Esto no pasa porque en nuestro corazón aniden semillas de maldad, sino porque el tsunami de la alienación nos ha inculturado con esa visión pesimista y desesperanzadora que tanto conviene al Maligno y que tanto empeño le pone en diseminar a través de todos sus media.

 

Roguemos al Espíritu Santo que nos dé esa mirada potente de “precursores” para que sepamos ver la Paloma que desciende sobre Jesús, pero también para que reconozcamos en la “Paloma” la señal de su Llegada. Y las señales de su Victoria.

 

Jn 1, 29-34



Ayer Juan Bautista expresó que él no era la Palabra sino sólo la Voz que daba la señal preventiva. Pero, y entonces, ¿quién era el “Esperado”?

 

Juan el Bautista la tiene muy clara: él ha salido a bautizar ¡con agua! Para que el pueblo de Israel reciba la manifestación. Hemos insistido que sin φανερωθῇ [fanerote] “manifestación” nos resulta imposible saber Quién es Él, la manifestación es un elemento de la Revelación que significa la Misericordia de Dios, Dios sabe que estamos a ciegas y nos envía los “indicadores” necesarios, pese a nuestras duras entendederas. Así que Juan el Bautista nos lo señala: “Este es el Cordero de Dios, que quita el pecado del mundo”.

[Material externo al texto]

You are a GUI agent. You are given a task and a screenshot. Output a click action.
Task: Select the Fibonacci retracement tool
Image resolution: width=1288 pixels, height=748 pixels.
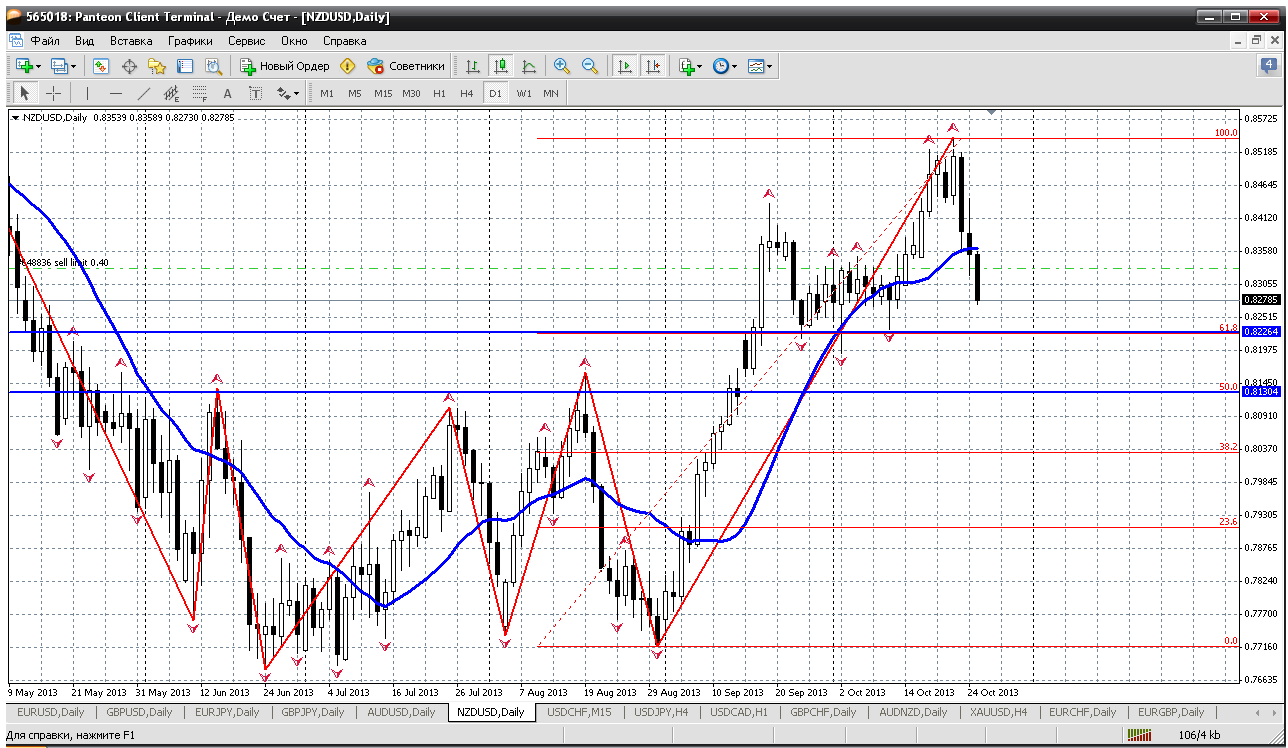pyautogui.click(x=199, y=93)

La palabra φανερωθῇ [fanerote] deriva de la palabra φως [fos] “luz”, en griego, es “poner a la

la luz” “enfocar el reflector sobre Él”, “mostrar”, “hacer evidente”, “poner de manifiesto”;

si, ¡así y todo no lo reconocimos! … Pero con estos elementos de revelación podemos contestar

¿por qué no lo aceptamos?

Al mismo Juan Bautista se le dio una clave de reconocimiento, sobre quien se posara el Espíritu Santo en forma de Paloma, Él era. ¿Por qué la “paloma”? porque ella es signo de la “Esperanza de Salvación”, como lo fue para Noé y su familia en el Arca, cuando fue enviada a ver si las aguas habían bajado de nivel. La paloma se puede traducir como mansuetud. De otro lado, su fortaleza en el vuelo le permite “largos viajes”, cualidad aprovechada en las “mensajeras”.

 

Al ver venir la Paloma sobre Jesús, a Juan, no le cupo duda alguna que se trataba del Mesías. Con esta expresión de Revelación Juan el bautista lleva a la cúspide su misión precursora. Cesará el tiempo de los bautismos con agua, adviene ahora la hora del Bautismo con el Espíritu Santo.

 

¿Por qué el bautista llama a Jesús “Cordero”? Porque era apto para el Sacrificio expiatorio. Él podía ampliamente poner en paz la tierra con el Cielo. ¡Saldar la deuda!